[TEXTO-FONTE]:
::::
Enquanto fogo consome 20% do bioma, mamíferos, anfíbios, répteis e aves sofrem com desidratação, fome e queimaduras
Oscar Valporto
Projeto Colabora
São Paulo (SP)

Tradução:

Depois da quinzena mais intensa e terrível de incêndios no Pantanal, o pico do fogo parece ter passado, as chamas diminuem em Mato Grosso do Sul, onde a temperatura caiu e houve alguma chuva, e também em Mato Grosso, onde o combate foi reforçado nos últimos dias.

“Ainda há muito fogo e novos focos surgem a todo momento, mas, aparentemente, o pior já passou. A hora agora é de reforçar o suporte e o alívio para a fauna do Pantanal. São muitos animais desidratados, muitos animais passando fome, muitos com queimaduras graves. É desolador”, relatou o ambientalista Leonardo Gomes, que estava em Poconé, município pantaneiro, 100 quilômetros ao sul de Cuiabá, no fim da semana passada, quando participou da série de debates Clima em Casa, promovido pelo Observatório do Clima nas redes sociais.  Pelos dados do Inpe, o fogo atingiu 20% dos 180 mil quilômetros quadrados do Pantanal.

A primeira quinzena de setembro foi particularmente devastadora no bioma. O Pantanal passa pelo setembro com mais focos de incêndio desde o início da série histórica do Instituto Nacional de Pesquisas Espaciais (Inpe) em 1998: foram 5.603 focos de calor detectados em 16 dias –  o que representa uma alta de 94% em relação a setembro inteiro do ano passado.
::::
[Registros de dados salvos]
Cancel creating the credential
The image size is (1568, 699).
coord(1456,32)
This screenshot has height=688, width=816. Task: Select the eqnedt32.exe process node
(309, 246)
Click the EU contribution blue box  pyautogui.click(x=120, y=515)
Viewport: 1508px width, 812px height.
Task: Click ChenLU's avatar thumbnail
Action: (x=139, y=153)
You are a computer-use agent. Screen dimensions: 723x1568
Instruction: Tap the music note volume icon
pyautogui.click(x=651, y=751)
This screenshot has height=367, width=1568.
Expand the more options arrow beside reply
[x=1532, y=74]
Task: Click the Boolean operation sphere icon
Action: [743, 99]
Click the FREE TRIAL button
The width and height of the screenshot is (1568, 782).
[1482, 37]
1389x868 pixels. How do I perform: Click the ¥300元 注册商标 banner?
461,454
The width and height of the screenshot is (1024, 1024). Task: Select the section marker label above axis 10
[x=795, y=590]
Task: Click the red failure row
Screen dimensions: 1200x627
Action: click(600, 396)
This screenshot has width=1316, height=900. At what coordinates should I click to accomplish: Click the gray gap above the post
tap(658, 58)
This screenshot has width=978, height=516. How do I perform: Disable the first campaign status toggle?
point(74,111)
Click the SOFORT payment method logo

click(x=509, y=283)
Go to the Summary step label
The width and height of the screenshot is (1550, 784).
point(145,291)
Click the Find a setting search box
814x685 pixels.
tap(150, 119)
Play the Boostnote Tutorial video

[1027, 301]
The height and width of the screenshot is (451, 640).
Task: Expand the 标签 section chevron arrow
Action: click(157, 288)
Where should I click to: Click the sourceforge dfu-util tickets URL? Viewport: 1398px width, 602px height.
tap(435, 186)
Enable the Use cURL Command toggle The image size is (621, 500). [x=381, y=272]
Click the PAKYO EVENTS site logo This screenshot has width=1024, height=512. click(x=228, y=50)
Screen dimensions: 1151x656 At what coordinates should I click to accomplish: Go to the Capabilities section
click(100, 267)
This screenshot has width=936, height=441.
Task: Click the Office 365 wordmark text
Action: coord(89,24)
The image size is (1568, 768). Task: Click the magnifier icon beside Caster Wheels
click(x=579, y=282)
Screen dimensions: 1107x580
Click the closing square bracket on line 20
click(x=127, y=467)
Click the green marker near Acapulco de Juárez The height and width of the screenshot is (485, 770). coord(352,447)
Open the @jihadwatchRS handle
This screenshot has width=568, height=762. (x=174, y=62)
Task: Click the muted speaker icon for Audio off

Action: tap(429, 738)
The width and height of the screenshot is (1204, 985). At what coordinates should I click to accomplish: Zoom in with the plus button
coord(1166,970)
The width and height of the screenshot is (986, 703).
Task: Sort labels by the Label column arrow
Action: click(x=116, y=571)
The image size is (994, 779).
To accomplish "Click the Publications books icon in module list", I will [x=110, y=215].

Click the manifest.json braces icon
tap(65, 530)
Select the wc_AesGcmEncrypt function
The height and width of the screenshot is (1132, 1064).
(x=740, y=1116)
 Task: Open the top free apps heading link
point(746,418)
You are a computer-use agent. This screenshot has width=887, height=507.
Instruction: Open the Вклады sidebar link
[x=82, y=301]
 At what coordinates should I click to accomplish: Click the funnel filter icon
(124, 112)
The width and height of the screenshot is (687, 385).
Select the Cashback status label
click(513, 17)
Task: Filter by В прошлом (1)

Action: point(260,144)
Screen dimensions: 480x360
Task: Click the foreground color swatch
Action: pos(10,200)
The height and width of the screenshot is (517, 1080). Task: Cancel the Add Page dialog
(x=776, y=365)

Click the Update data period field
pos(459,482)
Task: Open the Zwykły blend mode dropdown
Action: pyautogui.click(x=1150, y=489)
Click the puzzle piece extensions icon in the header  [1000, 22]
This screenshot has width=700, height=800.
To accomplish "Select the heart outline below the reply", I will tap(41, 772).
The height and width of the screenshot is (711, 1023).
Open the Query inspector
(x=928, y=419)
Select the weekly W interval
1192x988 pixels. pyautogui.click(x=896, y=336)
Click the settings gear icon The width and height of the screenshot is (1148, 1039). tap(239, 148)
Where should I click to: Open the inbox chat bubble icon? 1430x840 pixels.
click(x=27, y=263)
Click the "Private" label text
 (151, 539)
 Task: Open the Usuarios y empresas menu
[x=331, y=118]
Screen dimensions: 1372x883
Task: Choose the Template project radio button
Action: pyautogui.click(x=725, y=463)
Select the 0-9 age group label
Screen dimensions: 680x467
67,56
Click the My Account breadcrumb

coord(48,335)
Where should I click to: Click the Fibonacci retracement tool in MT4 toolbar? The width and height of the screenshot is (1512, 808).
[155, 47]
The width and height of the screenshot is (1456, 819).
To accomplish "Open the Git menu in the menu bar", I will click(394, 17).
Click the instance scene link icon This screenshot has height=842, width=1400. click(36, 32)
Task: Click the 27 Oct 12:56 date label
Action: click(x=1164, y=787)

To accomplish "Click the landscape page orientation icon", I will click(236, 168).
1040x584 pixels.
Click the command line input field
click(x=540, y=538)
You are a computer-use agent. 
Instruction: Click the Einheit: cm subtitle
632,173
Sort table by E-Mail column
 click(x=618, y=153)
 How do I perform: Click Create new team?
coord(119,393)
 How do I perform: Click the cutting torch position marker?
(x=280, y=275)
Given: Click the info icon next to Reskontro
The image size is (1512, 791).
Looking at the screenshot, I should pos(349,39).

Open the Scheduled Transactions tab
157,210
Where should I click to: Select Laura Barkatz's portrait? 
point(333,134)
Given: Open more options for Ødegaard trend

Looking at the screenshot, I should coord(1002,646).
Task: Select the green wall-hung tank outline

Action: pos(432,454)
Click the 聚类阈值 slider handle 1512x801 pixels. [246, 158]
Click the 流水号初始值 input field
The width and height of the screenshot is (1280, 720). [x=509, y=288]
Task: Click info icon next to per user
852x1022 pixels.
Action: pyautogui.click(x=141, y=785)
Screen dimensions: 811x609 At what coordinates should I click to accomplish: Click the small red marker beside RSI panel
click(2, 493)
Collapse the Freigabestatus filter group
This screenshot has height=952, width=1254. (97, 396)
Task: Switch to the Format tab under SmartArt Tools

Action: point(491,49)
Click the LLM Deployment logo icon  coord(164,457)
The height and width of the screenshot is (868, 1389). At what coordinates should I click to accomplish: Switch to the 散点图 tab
::::
[TAREFAS PROPOSTAS]:
A - Traduza para o inglês esta frase do texto sobre os incêndios no Pantanal: "A primeira quinzena de setembro foi particularmente devastadora no bioma."
B - Transcreva, no texto sobre os incêndios no Pantanal, tudo o que vai de "Enquanto fogo consome" até "nos últimos dias.".

[RESPOSTAS DAS TAREFAS]:
A - The first half of September was particularly devastating in the biome.

B -
Enquanto fogo consome 20% do bioma, mamíferos, anfíbios, répteis e aves sofrem com desidratação, fome e queimaduras
Oscar Valporto
Projeto Colabora
São Paulo (SP)

Tradução:

Depois da quinzena mais intensa e terrível de incêndios no Pantanal, o pico do fogo parece ter passado, as chamas diminuem em Mato Grosso do Sul, onde a temperatura caiu e houve alguma chuva, e também em Mato Grosso, onde o combate foi reforçado nos últimos dias.